- _WORK INSTRUCTIONS_
Collect every line of the material that contains the word "agent". Case counts.

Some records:
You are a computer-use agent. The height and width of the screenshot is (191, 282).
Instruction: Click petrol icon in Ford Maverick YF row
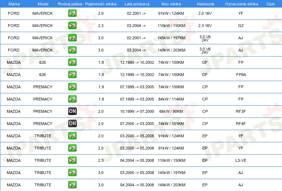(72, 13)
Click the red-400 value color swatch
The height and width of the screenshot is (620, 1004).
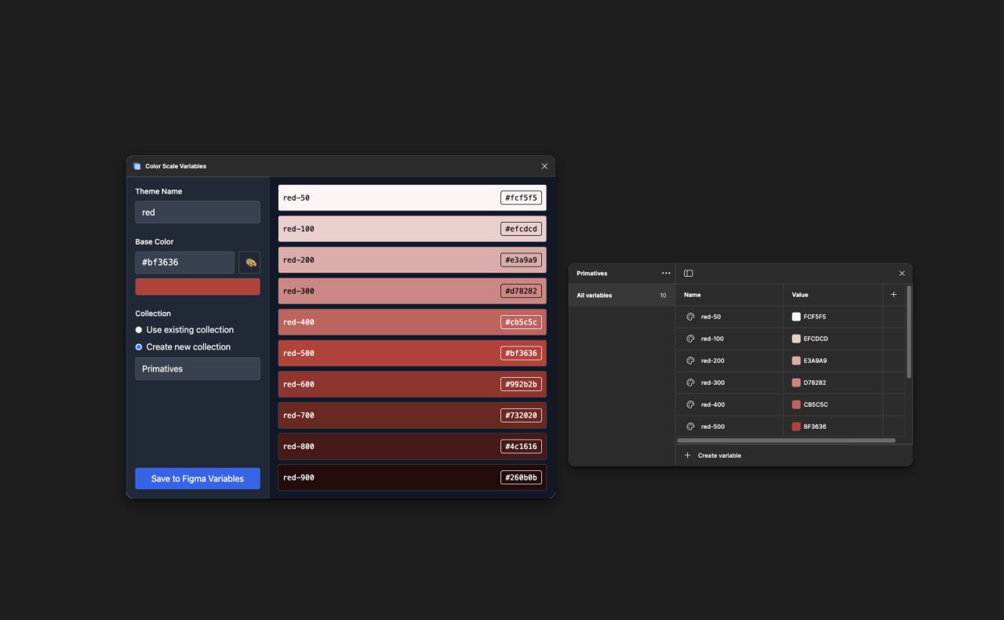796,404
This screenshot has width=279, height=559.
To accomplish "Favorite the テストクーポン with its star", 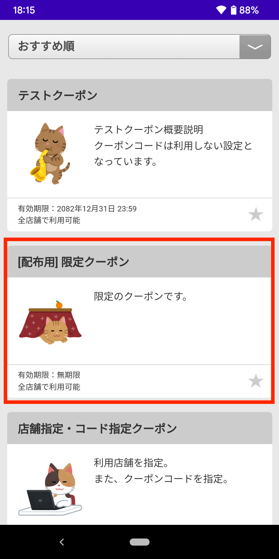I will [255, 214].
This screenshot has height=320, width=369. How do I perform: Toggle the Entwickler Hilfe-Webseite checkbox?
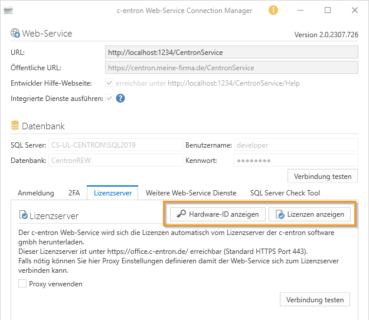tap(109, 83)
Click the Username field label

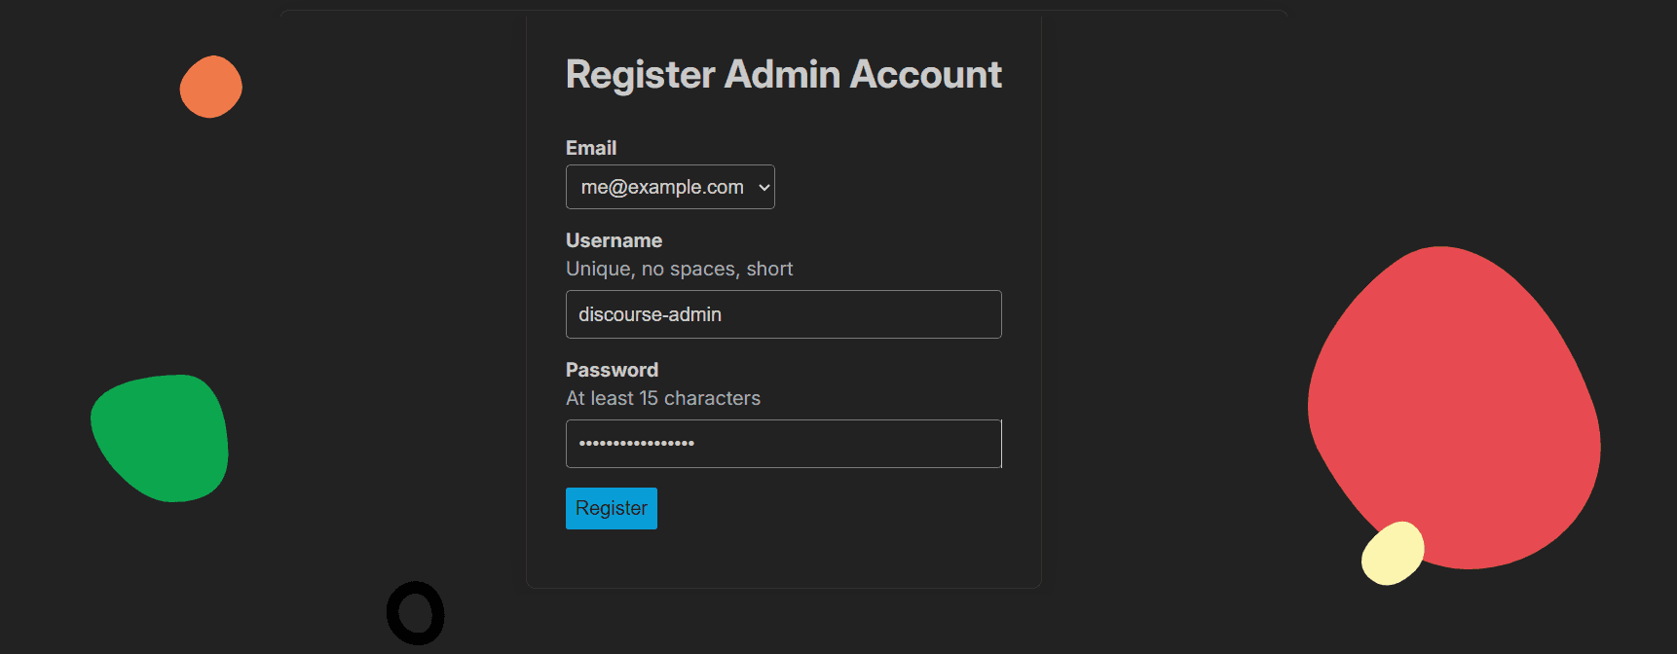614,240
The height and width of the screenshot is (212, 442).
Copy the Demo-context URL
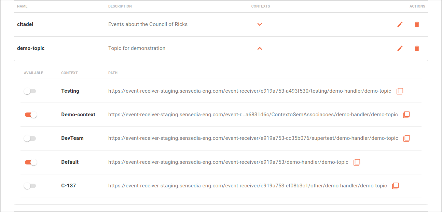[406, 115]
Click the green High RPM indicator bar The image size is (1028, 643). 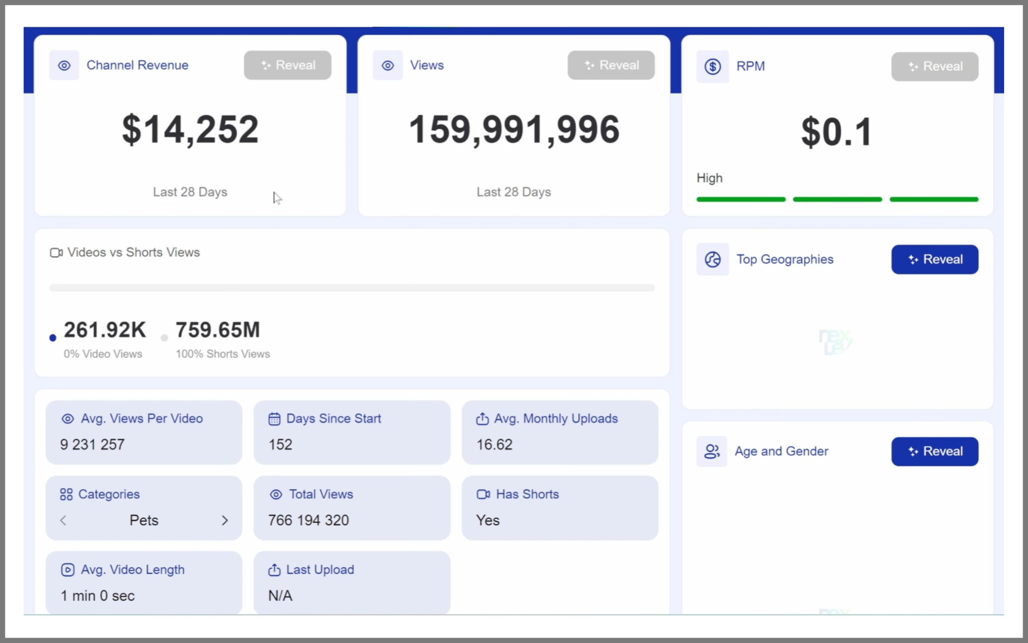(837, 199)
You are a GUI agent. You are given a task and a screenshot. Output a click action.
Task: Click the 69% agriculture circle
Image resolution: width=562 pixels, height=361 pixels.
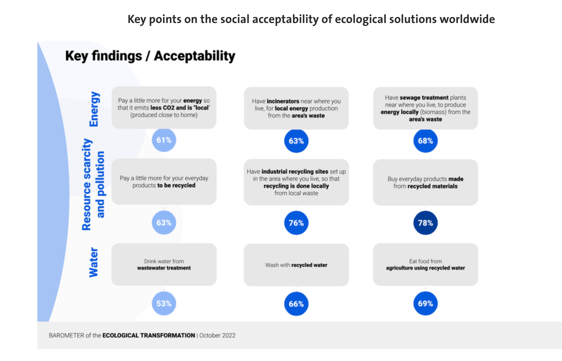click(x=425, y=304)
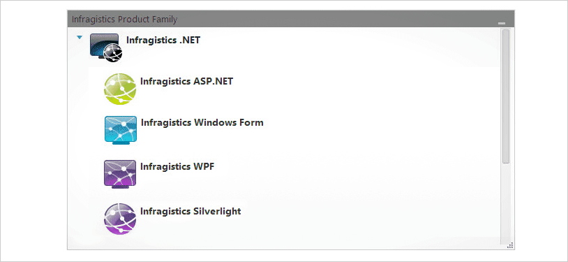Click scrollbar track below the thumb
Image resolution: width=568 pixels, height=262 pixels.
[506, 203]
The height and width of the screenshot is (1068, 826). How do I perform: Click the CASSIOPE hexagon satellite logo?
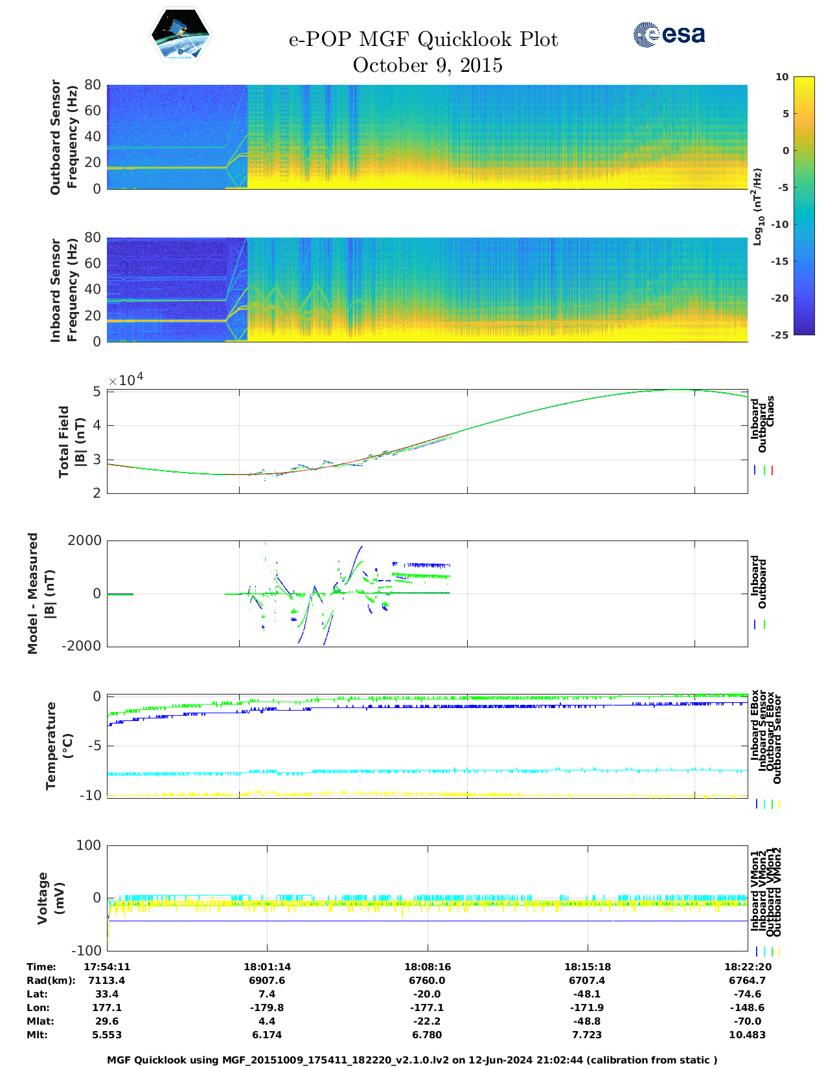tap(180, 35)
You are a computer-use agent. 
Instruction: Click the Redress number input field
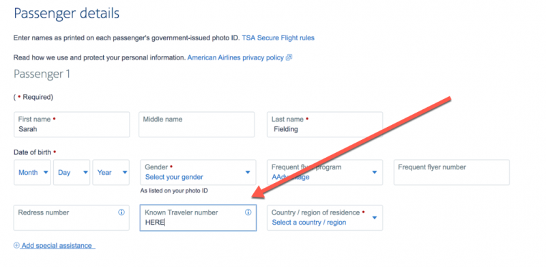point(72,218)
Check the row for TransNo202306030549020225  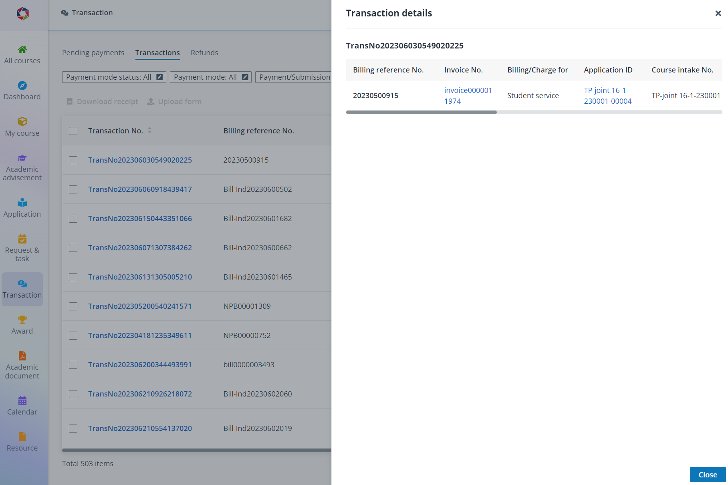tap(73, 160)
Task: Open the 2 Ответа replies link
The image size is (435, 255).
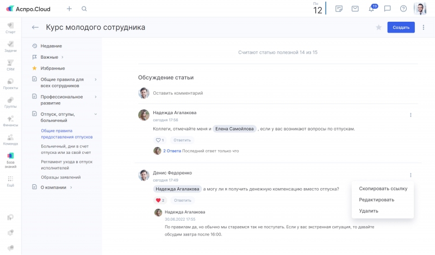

- _CORRECT OUTPUT_
You are a computer-use agent. The height and width of the screenshot is (191, 282).
You are a GUI agent. You are given a task and a screenshot. Output a click action.
You are a computer-use agent. 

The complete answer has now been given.